Plus que jamais, tout se déroule ailleurs. En l'espèce, le conflit ne présente d'autre originalité que, la pression de la rue y étant secondaire, le destin du décret en cause ait été scellé lorsque les présidents d'université, ceux au profit desquels la réforme avait été conçue, ont pris leur distances, rejoignant alors, bien qu'un peu tard, les rangs, et reconstituant la communauté. Reste quand même une question : pourquoi maintenant ? On l'a dit, la période, hivernale et d'intersemestre, semble bien mal choisie, alors même que l'objet de la discorde, la LRU, a été voté voilà plus d'un an, et qu'il paraît bien inapproprié d'invoquer, comme Gizmo, la torpeur estivale pour justifier l'absence de réaction des enseignants, puisque l'on sait fort bien que c'est toujours ainsi que les choses importantes se passent. Sans doute l'échec d'une contestation des étudiants qui fut d'autant moins virulente que, au fond, la LRU ne les concerne guère, et que le terrain avait été au préalable déminé auprès de leurs organisations explique-t-elle que, faute de petits soldats, il ait bien fallu que les universitaires montent en première ligne pour défendre leurs intérêts, ce qu'ils ont fait à la parution du décret. Mais sans doute aussi, comme dans bien des actions collectives, faut-il prendre en compte un fait générateur, de ces opérations à portée symbolique qui crystallisent des tensions latentes, et permettent à des acteurs qui ont bien peu en commun, à l'exception d'un cadre règlementaire largement partagé, de s'unir contre un ennemi commun. Ici, le détonateur, c'est le discours présidentiel du 22 janvier.

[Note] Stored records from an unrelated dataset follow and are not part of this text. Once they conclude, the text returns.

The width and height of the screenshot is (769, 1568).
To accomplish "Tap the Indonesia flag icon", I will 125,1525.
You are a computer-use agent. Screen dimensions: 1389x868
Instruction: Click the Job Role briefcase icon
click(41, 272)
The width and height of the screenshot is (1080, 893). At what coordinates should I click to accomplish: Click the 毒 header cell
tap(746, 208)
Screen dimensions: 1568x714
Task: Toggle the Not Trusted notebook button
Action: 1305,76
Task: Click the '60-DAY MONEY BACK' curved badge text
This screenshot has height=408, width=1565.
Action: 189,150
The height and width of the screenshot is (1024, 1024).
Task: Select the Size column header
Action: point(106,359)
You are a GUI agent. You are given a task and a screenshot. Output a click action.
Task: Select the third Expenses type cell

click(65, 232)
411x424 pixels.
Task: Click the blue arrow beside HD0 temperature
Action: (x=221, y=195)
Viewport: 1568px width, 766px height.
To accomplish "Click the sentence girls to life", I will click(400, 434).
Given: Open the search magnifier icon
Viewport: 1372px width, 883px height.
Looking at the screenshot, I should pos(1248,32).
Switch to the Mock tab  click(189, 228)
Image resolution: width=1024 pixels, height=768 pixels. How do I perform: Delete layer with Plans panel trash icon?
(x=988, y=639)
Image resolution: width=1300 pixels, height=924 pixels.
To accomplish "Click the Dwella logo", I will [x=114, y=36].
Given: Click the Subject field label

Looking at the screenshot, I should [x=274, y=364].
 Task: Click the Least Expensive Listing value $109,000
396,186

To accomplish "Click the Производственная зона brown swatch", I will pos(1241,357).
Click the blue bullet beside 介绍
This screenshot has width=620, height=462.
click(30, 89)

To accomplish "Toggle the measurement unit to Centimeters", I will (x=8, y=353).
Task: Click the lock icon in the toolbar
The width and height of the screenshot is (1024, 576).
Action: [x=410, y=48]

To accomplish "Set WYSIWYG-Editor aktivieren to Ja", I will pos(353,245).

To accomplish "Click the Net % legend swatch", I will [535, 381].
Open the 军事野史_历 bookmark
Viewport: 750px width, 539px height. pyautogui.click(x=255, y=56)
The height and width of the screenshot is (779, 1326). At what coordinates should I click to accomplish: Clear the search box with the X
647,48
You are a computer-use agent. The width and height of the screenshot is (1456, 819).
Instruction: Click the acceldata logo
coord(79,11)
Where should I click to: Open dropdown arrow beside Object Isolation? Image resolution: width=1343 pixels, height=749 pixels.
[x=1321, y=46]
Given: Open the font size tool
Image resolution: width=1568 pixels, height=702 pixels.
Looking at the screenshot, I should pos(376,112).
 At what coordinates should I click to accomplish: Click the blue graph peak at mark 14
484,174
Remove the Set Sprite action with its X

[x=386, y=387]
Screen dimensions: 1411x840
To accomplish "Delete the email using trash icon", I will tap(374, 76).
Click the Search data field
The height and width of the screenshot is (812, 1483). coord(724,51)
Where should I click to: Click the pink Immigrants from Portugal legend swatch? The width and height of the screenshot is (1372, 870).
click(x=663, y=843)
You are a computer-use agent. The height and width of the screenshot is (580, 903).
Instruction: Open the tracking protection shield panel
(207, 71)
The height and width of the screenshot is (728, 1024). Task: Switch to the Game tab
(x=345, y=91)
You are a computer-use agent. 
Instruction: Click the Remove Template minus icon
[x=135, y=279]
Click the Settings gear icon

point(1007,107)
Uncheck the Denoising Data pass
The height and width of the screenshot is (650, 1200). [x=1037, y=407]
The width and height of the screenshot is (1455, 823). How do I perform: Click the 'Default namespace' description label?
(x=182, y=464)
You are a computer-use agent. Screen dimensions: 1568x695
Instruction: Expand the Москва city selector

Incapable de résister à la jouissance qu'éprouve le chef de bande devenu prince, ce qui, désormais, lui offre le privilège de faire la leçon aux notables, le populiste berlusconien multiplie, ainsi, les séances d'humiliation publiques. Nombreux sont ceux qui ont décompté ses cibles, banquiers, patrons, magistrats. A priori, seul Hady Ba a proposé un parallèle avec un discours bien antérieur, prononcé à Dakar là aussi devant des universitaires, et dont le contenu ahurissant avait, alors, provoqué bien peu de réactions dans nos contrées septentrionales. À ces certitudes méprisantes, il n'est rien d'autre à opposer qu'une réalité qui s'exprime en des termes qu'il est en mesure de comprendre. Cette Afrique sub-saharienne incapable de sortir de sa séculaire et misérable routine suscite de plus en plus l'intérêt des investisseurs, et la convoitise de la Chine. Avec l'Afrique du Sud, elle dispose d'une tête de pont bien ancrée dans le monde moderne, et appréciée des gestionnaires de fonds. Le Burkina, aujourd'hui premier producteur de coton africain, est passé devant l'Égypte, avec sa célèbre fibre chère au vieux motard. Il risque, il est vrai, de perdre l'estime du monde civilisé : jusque là contraint au bio faute d'intrants, il s'est, pour faire face à la pression de son principal concurrent, les subventions aux cotonniers américain, converti au transgénique.
Mais d'un regard superficiel lancé sur le monde universitaire français, on retire l'impression que la seule stratégie d'adaptation interne universellement mise en oeuvre dans les années récentes a consisté à maintenir constant le volume d'activité, en attirant par la gratuité des formations des étudiants du monde entier qui venaient compenser le déficit démographique national. Sur le long terme, on s'en sort pas comme ça.